Constitutional Court Decision

The Constitutional Court has returned the authority to determine mining areas from the central government to local governments, mostly to the regencies.

The Court accepted a challenge by the Regent of East Kutai against provisions of the 2009 Mining Law which required the central government to merely "consult" with regencies over proposed mining areas. The Court found this to be unconstitutional and against the concept of regional autonomy, and declared that the authority to "determine" mining areas should rest with the regencies.

Background

Commencing in 1999, Indonesia enacted a series of laws concerning regional autonomy. The rationale behind regional autonomy was for certain legislative and fiscal powers to be granted to the provinces and regencies, and for the provinces and regencies to obtain a larger slice of revenue from their local resources, among other things.

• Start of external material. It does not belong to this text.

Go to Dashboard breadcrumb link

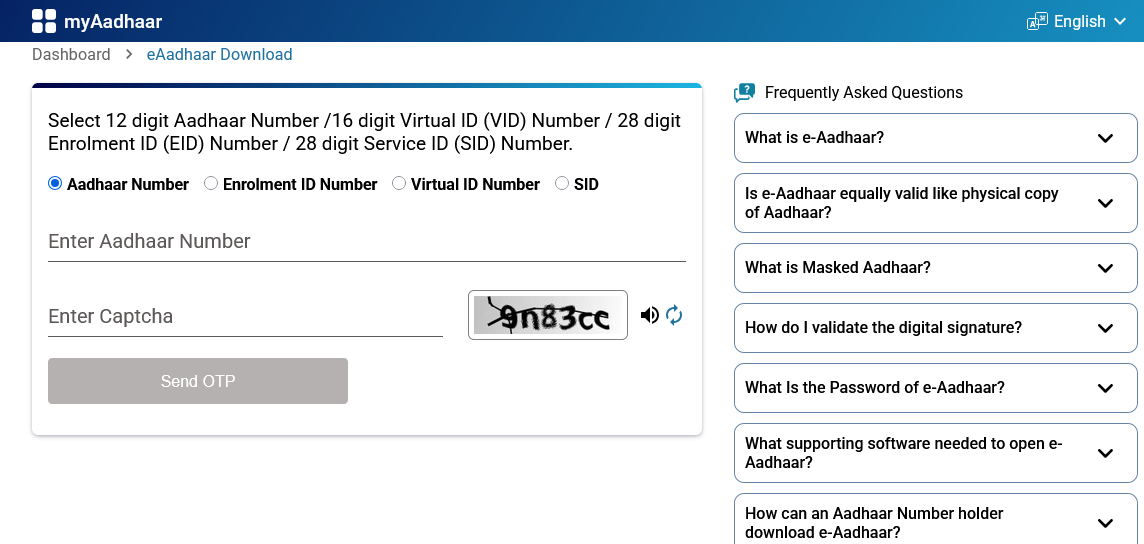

One result of regional autonomy was regulations being enacted at the regency level that were in conflict with laws and regulations at the central level. This confusion affected the mining industry in particular. One of the aims of the 2009 Mining Law was to clarify the roles of the central government, provinces and regencies in the mining industry.

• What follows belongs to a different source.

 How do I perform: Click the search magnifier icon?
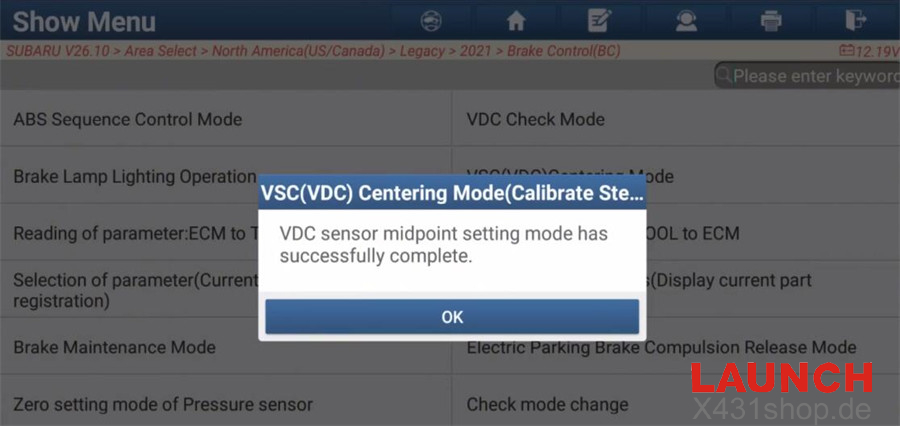(724, 76)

While authority to issue mining business permits (IUPs) was initially retained by the regency government (or the provincial government, where a concession area overlapped two regencies), a regulation introduced in February 2012 requires IUPs for companies with foreign shareholders (PMA companies) to be issued at the central government level.

This new Constitutional Court decision is at odds with the theme of the 2009 Mining Law of increased centralisation of authority for the mining industry.

Implications

The mining industry in Indonesia has been subject to considerable regulatory change in 2012 (please see our previous updates, " Mining in Indonesia - Supreme Court upholds challenge to metal ore export ban" and " New Indonesian mining regulations" for more details). The latest Constitutional Court decision was the fourth challenge to the 2009 Mining Law. Previous decisions of this Court had favoured local communities and small/medium mining enterprises.

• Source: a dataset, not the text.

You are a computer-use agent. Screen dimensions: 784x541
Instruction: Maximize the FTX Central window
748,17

The Court's decision will, at the very least, cause further confusion in the industry. While existing IUPs should not be affected by the decision, it is uncertain:

  • what criteria which regencies will apply in determining mining areas;
  • what impact the decision will have on the central Ministry of Energy and Mineral Resources (MEMR) issuing IUPs to PMA companies; and
  • whether the decision will affect the MEMR's current "Clean-and-Clear List" project, which requires MEMR confirmation in order for IUPs to be included on a list confirming no overlap with other concession areas, following input from the regencies.

The immediate next step is for the central government to issue a regulation on how the Constitutional Court decision will be implemented.

Under the 2009 Mining Law, all new mining areas are to be subject to tender or auction, with the procedures for these tenders and auctions to be further regulated. Since no implementing regulations have been issued, in practice a moratorium on issuing new IUPs is now in place, subject to some exemptions. Indeed, the full impact of the Constitutional Court decision may not become clear until new IUPs begin to be issued.

As for Contracts of Work and Coal Contracts of Work (COWs/CCOWs), which are gradually being phased out as existing contracts expire, the Constitutional Court rejected an application by the East Kutai Regent that authority relating to work for COWs/CCOWs be transferred from the central government to the regencies.